▶ **What you have to do**:
Rewrite the stretch from the line containing "You are a GUI" through the end of the rows, requests included, but multiply each coordinate in the answers by 0.75 and round to whole numbers, with halves rounded up. Don't include the pictures.

Start Record list

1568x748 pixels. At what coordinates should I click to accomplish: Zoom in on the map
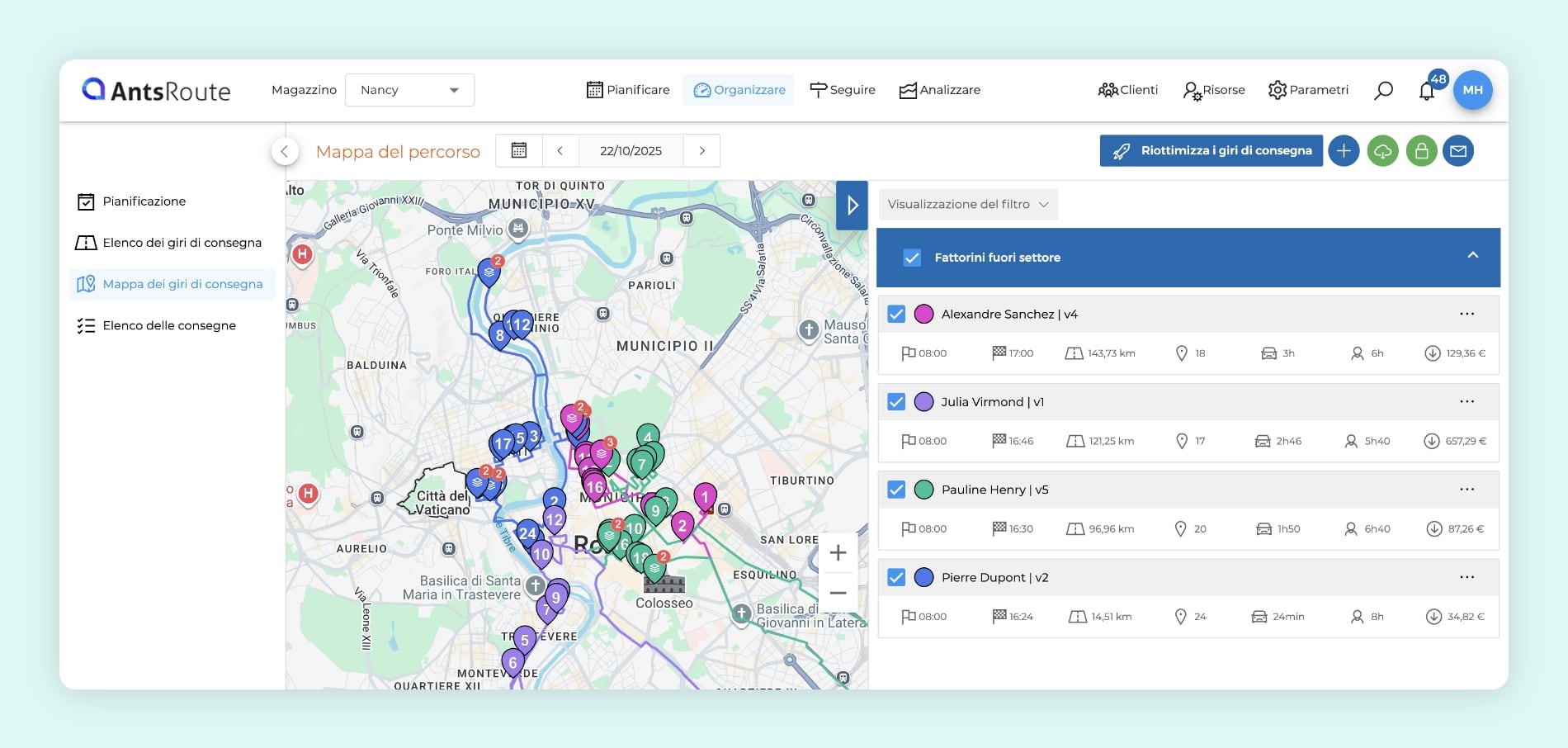click(x=838, y=553)
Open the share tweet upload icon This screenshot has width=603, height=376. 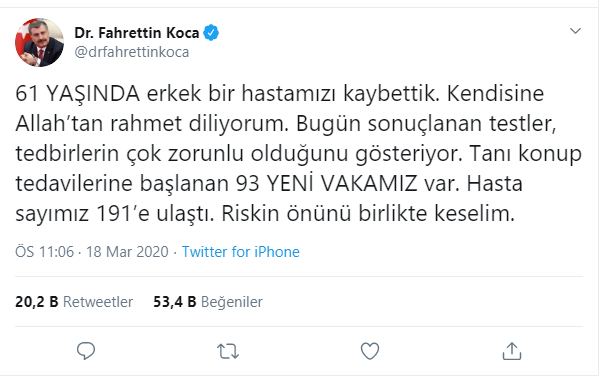tap(512, 351)
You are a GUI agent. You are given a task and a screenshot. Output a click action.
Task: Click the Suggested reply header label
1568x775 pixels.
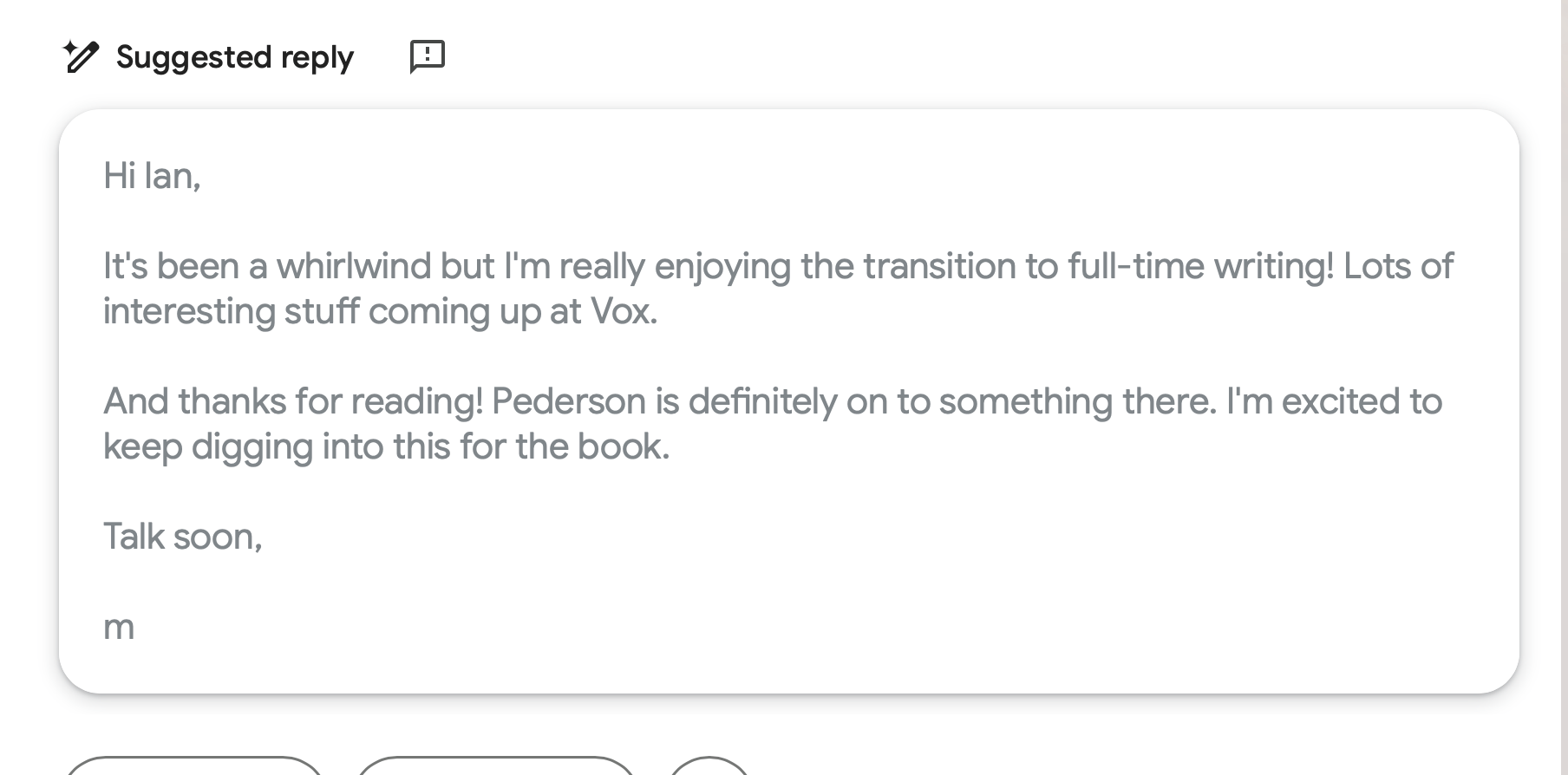[x=234, y=57]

End Record list

▶ **Exercise response**:
You are a GUI agent. You are given a task and a screenshot. Output a click action.
Task: Click the Suggested reply header label
1568x775 pixels.
[x=176, y=43]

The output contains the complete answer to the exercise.